WORK INSTRUCTION:
Whenever a line of the listing contains the string "Given", return that line.

DATASET CONTENT:
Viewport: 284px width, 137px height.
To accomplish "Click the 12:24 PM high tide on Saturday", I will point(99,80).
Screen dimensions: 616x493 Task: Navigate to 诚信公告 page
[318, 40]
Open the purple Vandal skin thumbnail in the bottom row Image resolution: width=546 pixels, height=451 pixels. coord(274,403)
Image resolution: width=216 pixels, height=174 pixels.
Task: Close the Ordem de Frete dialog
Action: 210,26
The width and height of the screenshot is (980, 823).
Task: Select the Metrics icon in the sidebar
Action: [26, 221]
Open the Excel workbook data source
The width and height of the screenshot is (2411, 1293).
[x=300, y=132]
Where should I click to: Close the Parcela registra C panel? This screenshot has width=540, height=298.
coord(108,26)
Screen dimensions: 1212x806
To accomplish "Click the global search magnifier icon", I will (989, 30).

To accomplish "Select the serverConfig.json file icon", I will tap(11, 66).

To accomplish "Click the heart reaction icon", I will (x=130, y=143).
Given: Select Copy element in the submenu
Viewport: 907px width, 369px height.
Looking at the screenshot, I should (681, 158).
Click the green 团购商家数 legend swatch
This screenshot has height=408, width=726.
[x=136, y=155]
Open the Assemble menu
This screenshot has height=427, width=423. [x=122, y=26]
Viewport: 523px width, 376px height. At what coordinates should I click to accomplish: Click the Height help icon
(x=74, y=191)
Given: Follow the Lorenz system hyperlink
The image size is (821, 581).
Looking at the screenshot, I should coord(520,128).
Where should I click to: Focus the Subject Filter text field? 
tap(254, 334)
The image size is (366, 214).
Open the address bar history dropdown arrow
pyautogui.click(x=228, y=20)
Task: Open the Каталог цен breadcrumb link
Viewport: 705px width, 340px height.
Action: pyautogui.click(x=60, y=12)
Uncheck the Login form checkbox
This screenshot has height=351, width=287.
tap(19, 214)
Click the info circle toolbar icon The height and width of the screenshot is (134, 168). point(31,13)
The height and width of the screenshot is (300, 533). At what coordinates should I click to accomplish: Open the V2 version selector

RESPONSE:
Given: Select Copy element in the submenu
Given: Follow the Lorenz system hyperlink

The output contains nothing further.